» **What is required**
Give again, word for word, each line below starting at the one that contains "Toggle the microphone mute button" and ending at the one that contains "This screenshot has height=791, width=1512.".

» **Record extracts**
^^^^^^^^
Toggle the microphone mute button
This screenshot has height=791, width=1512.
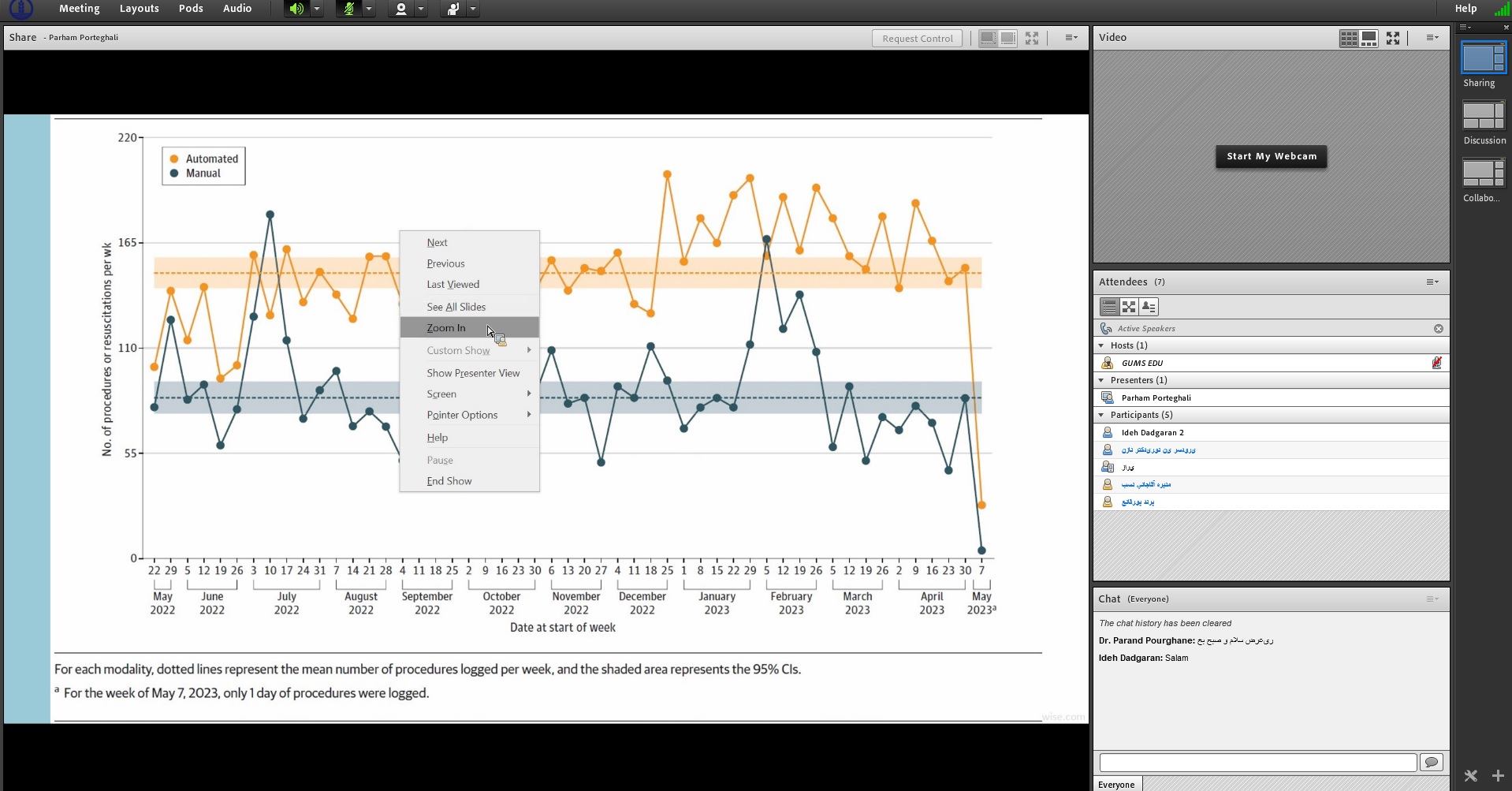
^^^^^^^^
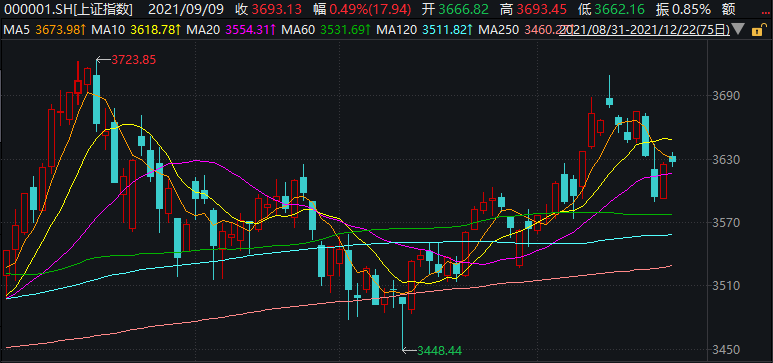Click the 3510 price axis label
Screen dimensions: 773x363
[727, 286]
^^^^^^^^
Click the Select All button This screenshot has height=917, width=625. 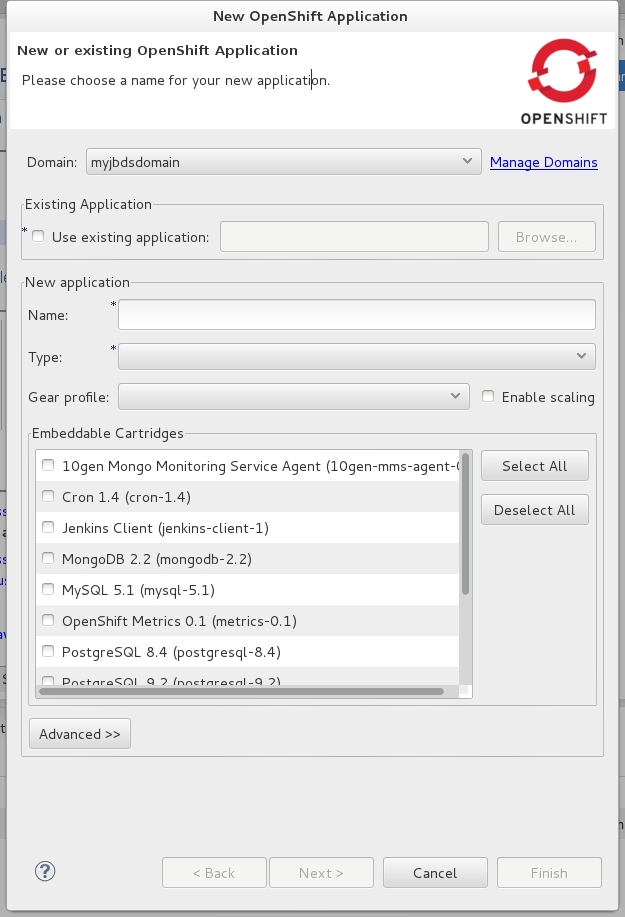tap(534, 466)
^^^^^^^^
» **Written solution**
Toggle the microphone mute button
This screenshot has height=791, width=1512.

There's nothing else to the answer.